Contesta estas preguntas según el texto sobre la forma en la narración:
(a) ¿A qué cualidades se atribuye la producción de imágenes nuevas?
(b) ¿En qué sentido se entiende la noción de «consecuencia»?
(c) ¿A qué da disposición el músico?

§ **Texto para analizar**:
= = =

Acostumbro a distinguir entre la producción de imágenes nuevas y su ordenación posterior en vista de un conjunto o arquitectura aún no realizada que el escritor tiene, con más o menos claridad, en la mente. Para mi comodidad particular, atribuyo lo primero a las cualidades poéticas y, lo segundo, a las artísticas. Porque es preciso distinguir con toda claridad ese poder de producir imágenes organizadas en secuencias, y ese otro de reunirías, combinarlas, para crear con eUas una «forma». Ya sé que en este momento esperan ustedes que traiga a colación la palabra, porque la mención que de ella acabo de hacer es insuficiente; lo trataré en seguida. Pero la «forma» a que me refiero, si está sostenida por la palabra, no coincide con ella. Llamo aquí «forma» a lo que resulta de la organización de los materiales imaginarios inventados, los cuales pueden ser ordenados, o, si ustedes lo prefieren, pueden ser «contados» de mil maneras distintas, y cada una de ellas habrá realizado una «forma» que no es la misma que si se hubiera contado de otra manera. Aquí se insertan con toda propiedad, las nociones de «posición» y «situación»; de «procedencia» y «consecuencia» (entendida en sentido no causal); de «orden», «disposición», y otras muchas afines que se refieren todas a lo mismo: la disposición que da a las piedras el arquitecto, a las frases melódicas el músico, a las secuencias significativas o representativas el narrador, para realizar esa forma apetecida a cuyo esquema ideal procura acercarse el artista y que constituye su modelo.

= = =

§ **Datos disponibles**:

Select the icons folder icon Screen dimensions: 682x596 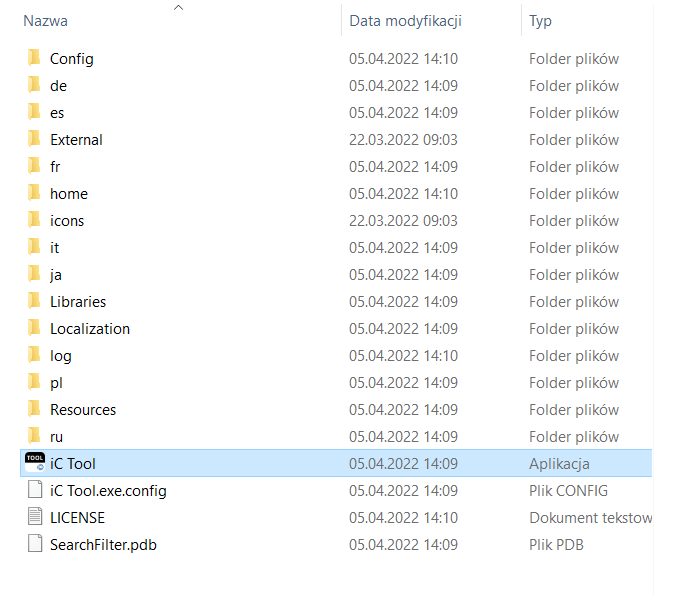[x=34, y=220]
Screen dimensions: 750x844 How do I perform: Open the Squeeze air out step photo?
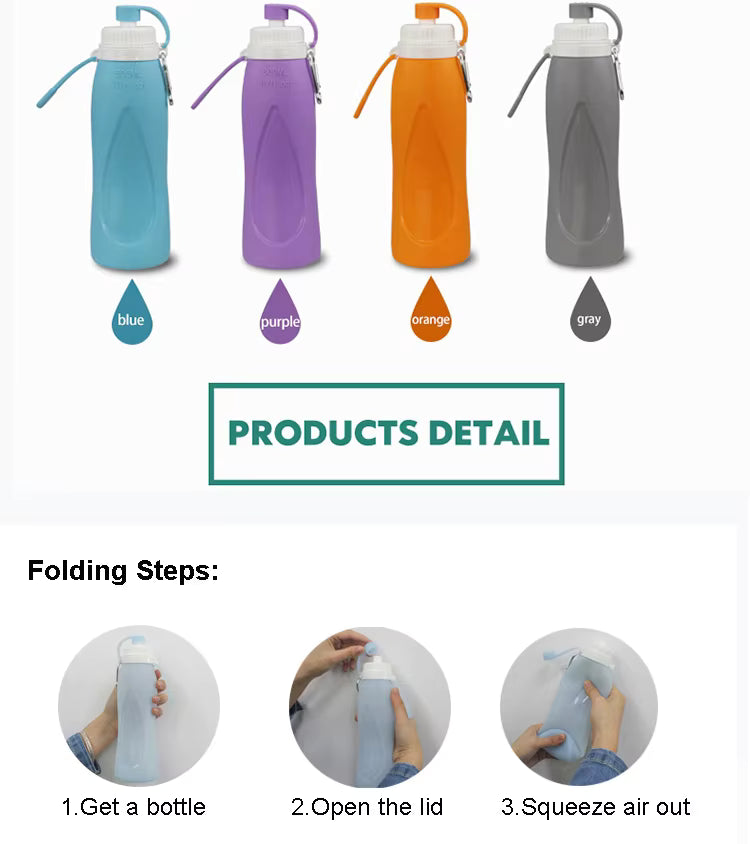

= = =

§ **Resultado**:
(a) A las cualidades poéticas.
(b) En sentido no causal.
(c) A las frases melódicas.